KAI Jajaki Integrasi Database Advokat dengan e-Court

Agar adanya kesamaan data advokat pada organisasi advokat yang terdaftar dalam e-court. MA bakal menindaklanjuti penjajakan tawaran integrasi database advokat.

Rofiq Hidayat
Bacaan 2 Menit
Ilustrasi advokat: BAS
Ilustrasi advokat: BAS

Atas dasar kebutuhan yang sama, Kongres Advokat Indonesia (KAI) menjajaki kerja sama dengan Mahkamah Agung (MA) terkait integrasi database advokat dalam organisasi advokat dengan aplikasi e-court. Bagi KAI, langkah ini penting agar adanya kesatuan informasi profil seorang advokat melalui sistem digital dalam praktik pemberian layanan jasa hukum bagi pencari keadilan.  
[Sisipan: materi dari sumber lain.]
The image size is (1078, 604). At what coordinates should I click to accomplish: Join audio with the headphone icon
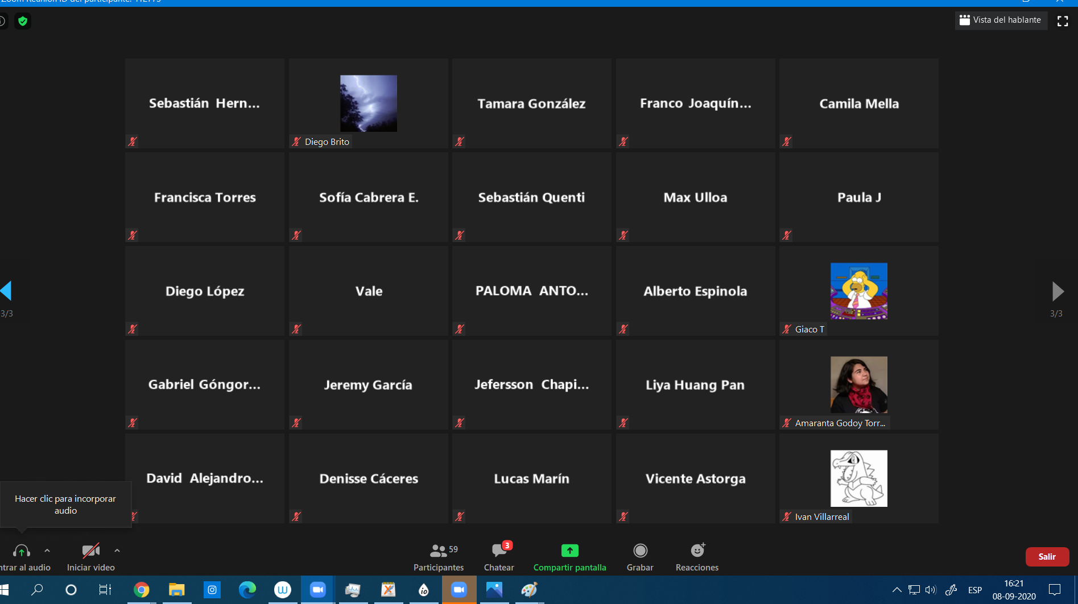click(22, 551)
Presiden KAI Tjoetjoe Sandjaja Hernanto mengatakan pengacara cyber merupakan advokat yang dalam aktivitas ksehariannya menggunakan sistem elektronik. Hal itu sejalan dengan sistem yang dibangun MA dengan apliasi e-court dan e-litigasi. Sementara organisasi yang dipimpinnya pun telah memiliki database keanggotaan melalui sistem digita/elektronik (e-lawyer). Sejak mendaftar menjadi anggota KAI hingga lulus menjadi advokat, semua data pribadinya terekam.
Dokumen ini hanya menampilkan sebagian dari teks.